João Carlos Martins emociona público em palestra no teatro do Sesi-SP

Durante apresentação na 4ª edição da Mostra, o maestro tocou piano, contou sua história e falou que a cultura é uma ferramenta de inclusão


João Carlos Martins, maestro da Orquestra Jovem Bachiana do Sesi-SP


O teatro do Sesi São Paulo, localizado no prédio da Fiesp, na Avenida Paulista, recebeu na tarde desta quarta-feira (25) o maestro da Orquestra Jovem Bachiana do Sesi-SP, João Carlos Martins.

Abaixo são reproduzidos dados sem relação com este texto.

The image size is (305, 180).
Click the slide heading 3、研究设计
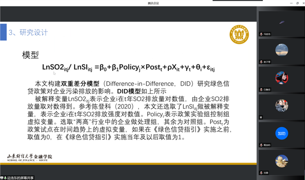tap(28, 33)
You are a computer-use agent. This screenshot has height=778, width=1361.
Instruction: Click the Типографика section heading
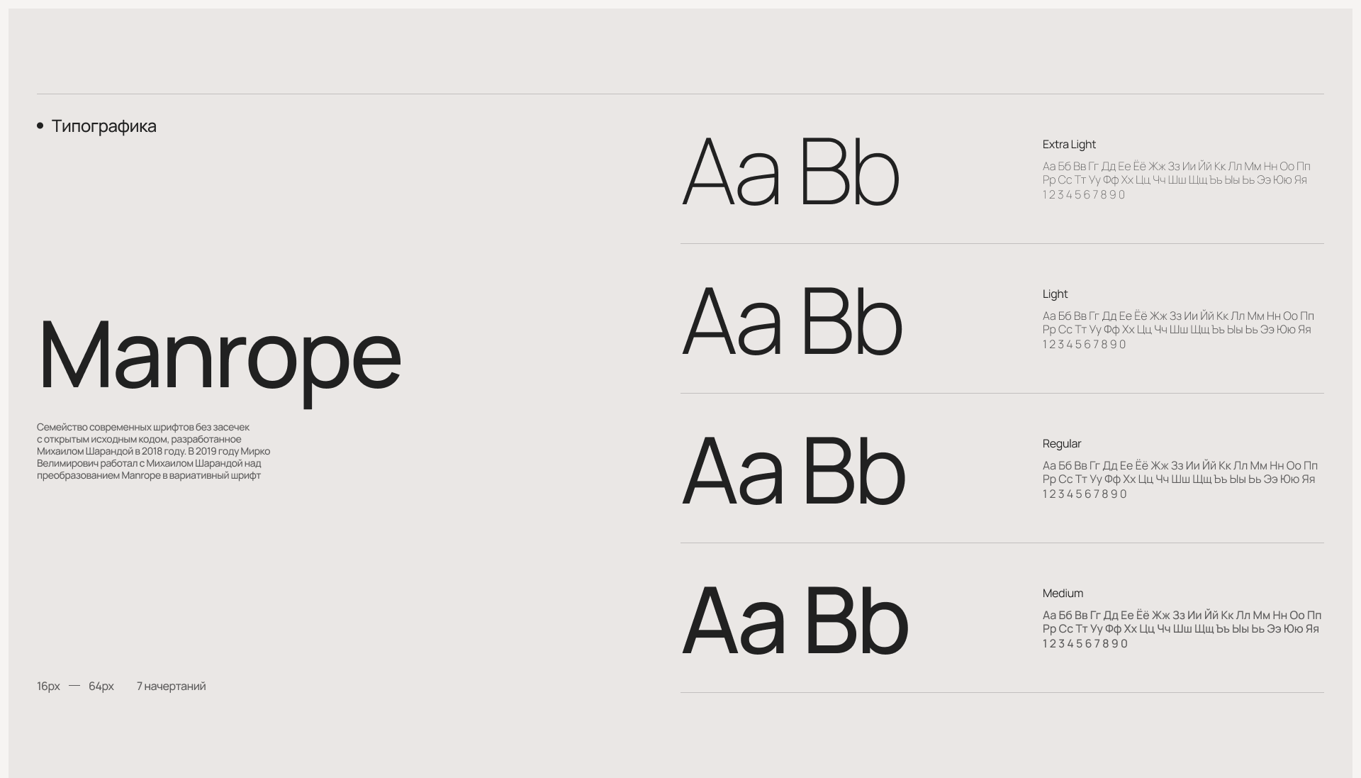(103, 126)
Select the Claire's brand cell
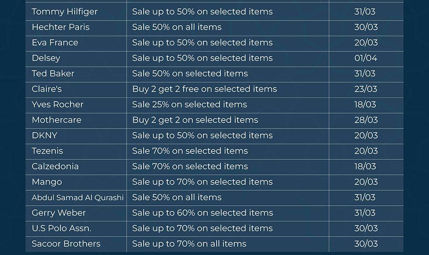429x255 pixels. tap(46, 89)
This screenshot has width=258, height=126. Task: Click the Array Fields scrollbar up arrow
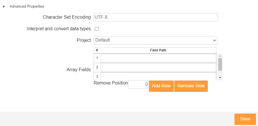click(220, 56)
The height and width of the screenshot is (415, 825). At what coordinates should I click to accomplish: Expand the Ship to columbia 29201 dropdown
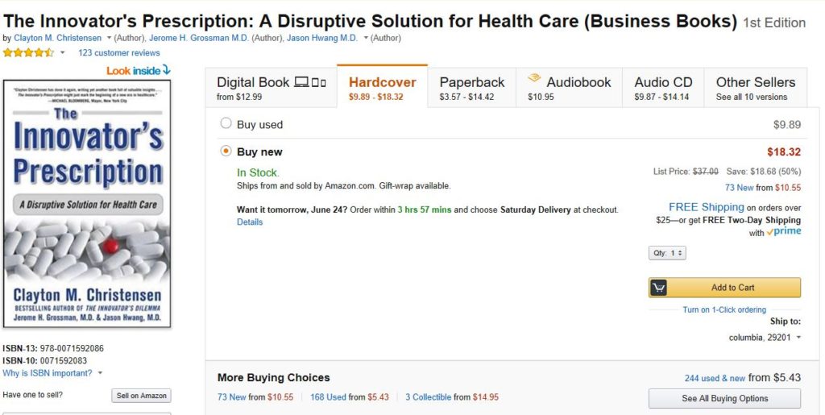click(765, 337)
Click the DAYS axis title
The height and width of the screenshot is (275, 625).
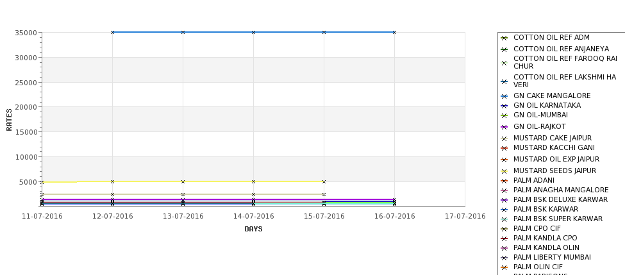click(x=253, y=229)
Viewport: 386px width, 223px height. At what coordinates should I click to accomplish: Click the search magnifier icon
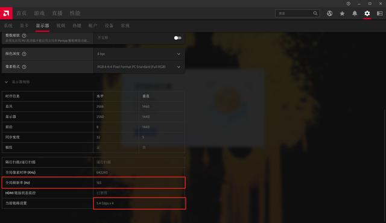click(315, 13)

Convidado a dar palestra na 4ª Mostra Fiesp/Ciesp de Responsabilidade Socioambiental, o músico emocionou a plateia com sua história de vida e o atual trabalho, desenvolvido com jovens moradores de comunidades carentes.

Martins contou como foi sua iniciação musical e a influência de seu pai na escolha da carreira. Ainda pequeno, aos oito anos de idade, ele iniciou seus estudos de piano. Alcançou notoriedade nacional com apenas 13 e, aos 18 anos, já era reconhecido internacionalmente.

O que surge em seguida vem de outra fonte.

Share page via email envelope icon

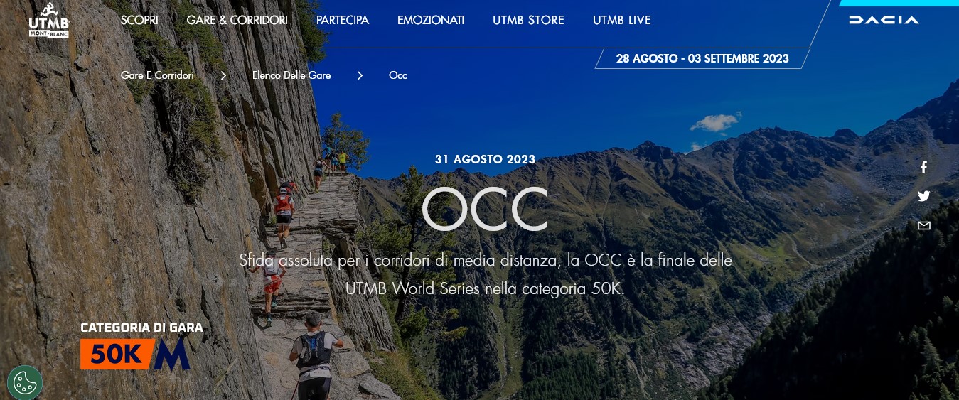point(923,226)
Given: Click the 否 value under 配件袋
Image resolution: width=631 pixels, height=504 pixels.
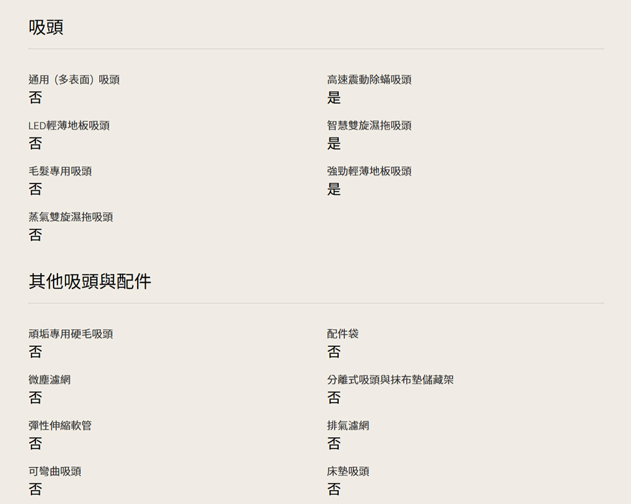Looking at the screenshot, I should 334,352.
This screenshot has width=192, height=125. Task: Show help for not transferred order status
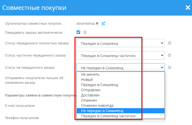tap(170, 67)

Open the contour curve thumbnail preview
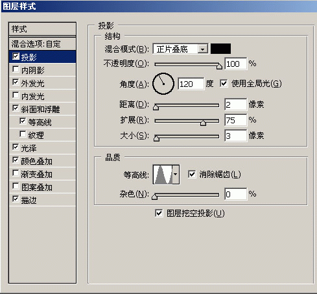click(x=163, y=175)
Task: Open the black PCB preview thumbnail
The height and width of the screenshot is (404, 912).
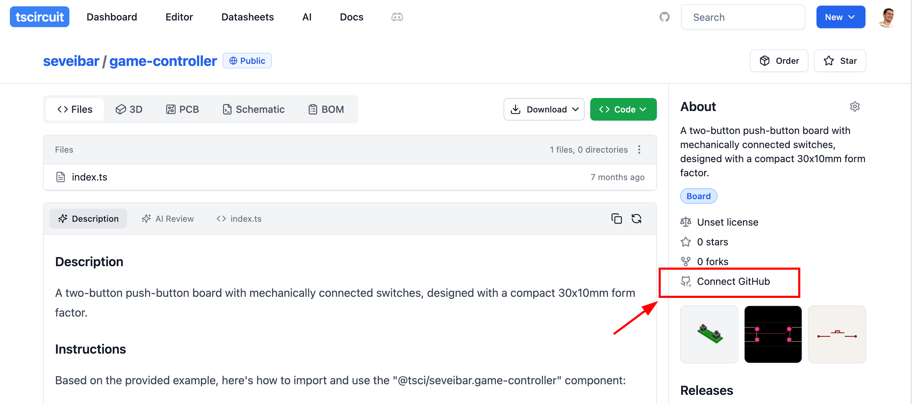Action: click(773, 334)
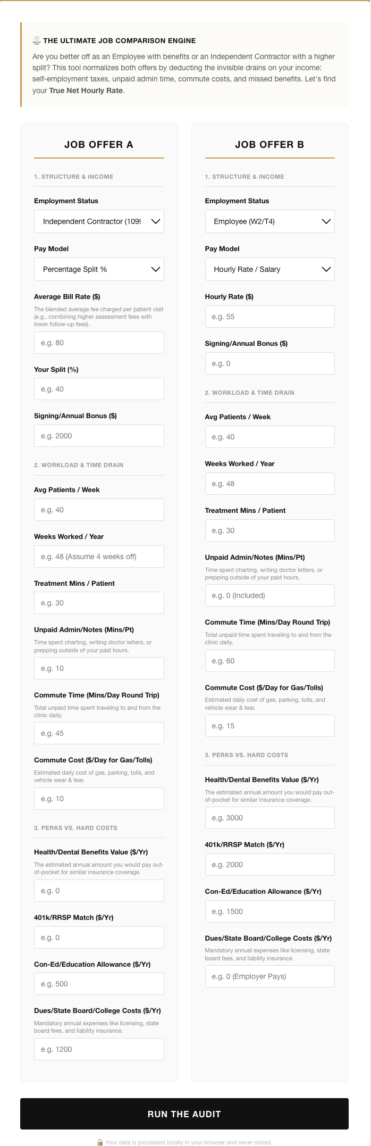Open Job Offer B Employment Status dropdown
The width and height of the screenshot is (371, 1146).
269,221
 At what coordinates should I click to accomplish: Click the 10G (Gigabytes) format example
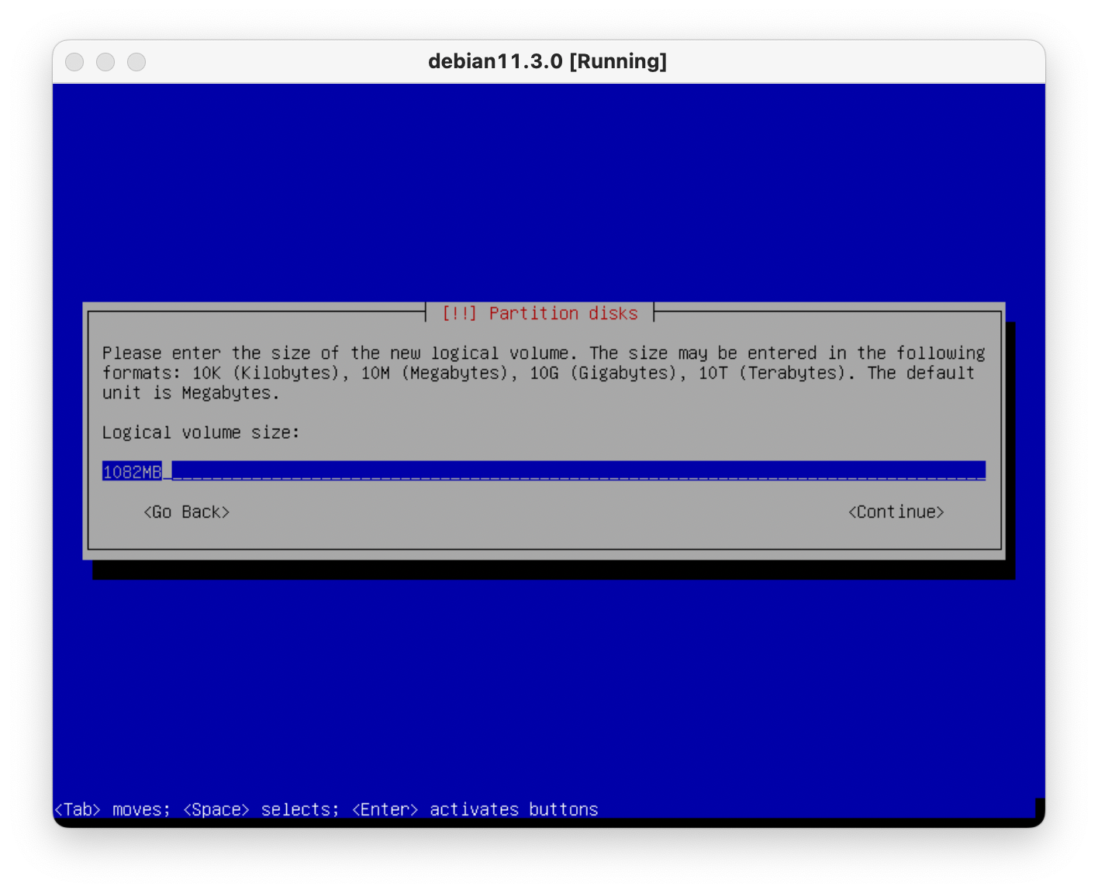603,373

Sua carreira como pianista, porém, foi abreviada devido a um câncer na mão esquerda e a acidentes na mão direita, ocorridos em um assalto e uma partida de futebol. Para continuar seu trabalho com a música, resolveu estudar regência e se tornar maestro. Em 2006, montou sua própria orquestra composta por jovens carentes.

Este ano, com dificuldades financeiras para manter o projeto, o maestro procurou a Fiesp e o Sesi-SP. Sua ideia era que as entidades adotassem um dos músicos do grupo. A proposta foi apresentada a Paulo Skaf, presidente licenciado da Fiesp, que na ocasião resolveu adotar não apenas um, mas o grupo todo.

Hoje, a Orquestra Filarmônica Bachiana Sesi-SP é formada por jovens talentos e músicos experientes, orientados por notáveis professores e artistas. "Minha missão é trabalhar não só com a música, mas também com a questão social", sintetizou o maestro, ressaltando a importância da cultura como ferramenta de inclusão.

Ao terminar sua fala, João Carlos Martins fez uma apresentação exclusiva para o público. Tocou duas músicas no piano, acompanhado do tenor Jean William, um de seus "diamantes", apelido que ele deu aos seus pupilos numa alusão às pedras preciosas.

Depois de muitos aplausos, quem estava presente no teatro teve a oportunidade de fazer perguntas ao músico e conhecer mais detalhes desse trabalho social.